Laden...
Pegnitz
Tierschutz

13 Hunde in einem Fahrzeug: Polizei stoppt illegalen Transport auf A9

Das Tierheim Bayreuth hat 13 Hunde aus einem illegalen Transport aufgenommen. Die Tiere wurden bei einer Schleierfahndung der Polizei auf der A9 entdeckt. Laut dem Veterinäramt Bayreuth wurden die Tiere "nicht artgerecht transportiert".
 
Tierheim Bayreuth: Die Polizei kontrollierte am Freitag einen Transporter auf der A9 bei Pegnitz. Dabei kamen die Beamten einem illegalen Hundetransport auf die Schliche. Symbolfoto: pixabay/kimdewar0
  • Tierheim Bayreuth kümmert sich um Hunde aus illegalem Tiertransport
  • A9 bei Pegnitz: Polizei stoppt am Freitag (16. Oktober 2020) Fahrzeug auf Autobahn
  • Veterinäramt Bayreuth spricht von "nicht artgerechtem" Transport
  • Ein Hund hat Epilepsie, zwei weitere Tiere sind "verhaltensauffällig"
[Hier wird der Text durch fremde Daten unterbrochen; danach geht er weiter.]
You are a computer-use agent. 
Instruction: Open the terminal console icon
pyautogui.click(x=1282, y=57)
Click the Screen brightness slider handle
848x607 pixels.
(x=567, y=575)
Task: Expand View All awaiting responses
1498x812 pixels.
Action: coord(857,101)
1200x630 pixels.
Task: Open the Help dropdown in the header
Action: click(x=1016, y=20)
Tierheim Bayreuth pflegt Hunde aus illegalem A9-Transport: Auf der A9 bei Pegnitz wurde am Freitagnachmittag (16. Oktober 2020) ein polnischer Transporter kontrolliert, berichtet die Polizei. In dem Fahrzeug fanden die Beamten 13 Hunde. Der Transport war nicht angemeldet. Die Tiere stammen ursprünglich aus der Ukraine und wurden dort geimpft, für sie wurde jedoch kein EU-Impfausweis mitgeführt. Die Polizei beschlagnahmte die Tiere, nun sind die Hunde im Tierheim Bayreuth untergebracht.
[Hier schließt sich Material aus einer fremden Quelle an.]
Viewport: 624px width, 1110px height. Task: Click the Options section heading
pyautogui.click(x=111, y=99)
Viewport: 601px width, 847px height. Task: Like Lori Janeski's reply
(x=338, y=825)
"Nicht artgerecht transportiert": Hunde sind jetzt im Tierheim Bayreuth

"Leider kommen solche illegalen Transporte immer häufiger vor", berichtet Dr. Iris Fuchs, Fachbereichsleiterin des Veterinäramts des Landkreises Bayreuth, gegenüber inFranken.de. "Auch bei diesem Transport wurden die Tiere nicht artgerecht transportiert." Sie seien in einem mittelmäßigen Zustand gewesen, als man sie fand. "Ein Hund leidet unter Epilepsie, zwei andere waren schon sehr verhaltensauffällig", so Fuchs. Der Fahrer habe nicht die Befähigung gehabt, sich ausreichend um die Tiere zu kümmern. 

Fuchs warnt vor Transporten aus dem Ausland: "Gerade im Internet sollte man bei Hundeadoptionen vorsichtig sein. Oftmals werden die Tiere nicht von der Straße gerettet, sondern extra für den Transport gezüchtet." Auch bei diesem Vorfall sei eine "Tierschutzorganisation" beteiligt gewesen.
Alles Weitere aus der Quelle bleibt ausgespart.